EXERCISE REQUIREMENTS: Can you pull out every line of the entries below that contains the string "pixels"?

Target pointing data
━━━━

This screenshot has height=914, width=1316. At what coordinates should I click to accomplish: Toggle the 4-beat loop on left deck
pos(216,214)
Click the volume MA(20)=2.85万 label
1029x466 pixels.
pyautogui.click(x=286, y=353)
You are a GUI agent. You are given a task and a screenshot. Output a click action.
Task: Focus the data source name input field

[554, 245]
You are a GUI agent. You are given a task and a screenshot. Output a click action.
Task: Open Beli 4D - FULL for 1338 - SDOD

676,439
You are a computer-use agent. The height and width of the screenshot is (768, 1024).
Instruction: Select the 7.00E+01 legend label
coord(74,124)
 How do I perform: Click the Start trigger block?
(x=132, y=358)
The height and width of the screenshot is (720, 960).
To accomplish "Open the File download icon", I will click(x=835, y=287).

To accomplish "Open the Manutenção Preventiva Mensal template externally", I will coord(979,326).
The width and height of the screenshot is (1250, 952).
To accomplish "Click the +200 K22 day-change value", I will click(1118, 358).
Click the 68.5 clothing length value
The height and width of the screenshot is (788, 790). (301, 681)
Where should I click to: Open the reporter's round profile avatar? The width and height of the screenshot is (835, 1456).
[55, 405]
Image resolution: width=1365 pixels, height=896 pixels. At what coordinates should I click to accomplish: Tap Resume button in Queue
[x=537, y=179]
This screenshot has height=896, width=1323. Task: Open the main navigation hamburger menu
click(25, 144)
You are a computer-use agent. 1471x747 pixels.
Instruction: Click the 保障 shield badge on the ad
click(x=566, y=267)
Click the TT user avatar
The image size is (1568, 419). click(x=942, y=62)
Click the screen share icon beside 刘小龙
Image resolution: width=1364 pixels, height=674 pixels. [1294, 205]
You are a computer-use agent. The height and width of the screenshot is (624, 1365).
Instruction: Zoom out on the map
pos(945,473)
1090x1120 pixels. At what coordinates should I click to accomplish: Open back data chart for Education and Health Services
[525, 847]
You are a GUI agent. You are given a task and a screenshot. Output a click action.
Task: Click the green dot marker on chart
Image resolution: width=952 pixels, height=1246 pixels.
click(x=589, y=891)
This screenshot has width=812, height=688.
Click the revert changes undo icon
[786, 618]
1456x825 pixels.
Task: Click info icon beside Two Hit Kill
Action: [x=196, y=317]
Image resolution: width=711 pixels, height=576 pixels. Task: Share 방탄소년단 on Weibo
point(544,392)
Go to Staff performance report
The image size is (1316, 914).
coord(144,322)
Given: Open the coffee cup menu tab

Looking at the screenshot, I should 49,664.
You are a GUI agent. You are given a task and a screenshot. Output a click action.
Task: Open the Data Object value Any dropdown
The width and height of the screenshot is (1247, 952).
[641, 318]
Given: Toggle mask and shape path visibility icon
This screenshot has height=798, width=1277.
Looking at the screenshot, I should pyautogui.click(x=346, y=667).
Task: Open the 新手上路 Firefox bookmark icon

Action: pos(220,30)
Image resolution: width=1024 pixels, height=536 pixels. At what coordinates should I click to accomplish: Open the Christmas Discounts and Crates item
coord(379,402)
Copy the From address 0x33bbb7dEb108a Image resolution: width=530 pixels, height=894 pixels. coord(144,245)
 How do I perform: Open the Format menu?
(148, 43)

━━━━

SOLVED EXERCISE:
1029x466 pixels.
Image resolution: width=1365 pixels, height=896 pixels. At what coordinates should I click to accomplish: Tap Resume button in Queue
You are a computer-use agent. 1471x747 pixels.
Image resolution: width=1364 pixels, height=674 pixels. [1294, 205]
1090x1120 pixels. At what coordinates should I click to accomplish: Open back data chart for Education and Health Services
Image resolution: width=952 pixels, height=1246 pixels.
1456x825 pixels.
Image resolution: width=711 pixels, height=576 pixels. Task: Share 방탄소년단 on Weibo
Image resolution: width=1024 pixels, height=536 pixels. At what coordinates should I click to accomplish: Open the Christmas Discounts and Crates item
Copy the From address 0x33bbb7dEb108a Image resolution: width=530 pixels, height=894 pixels. coord(144,245)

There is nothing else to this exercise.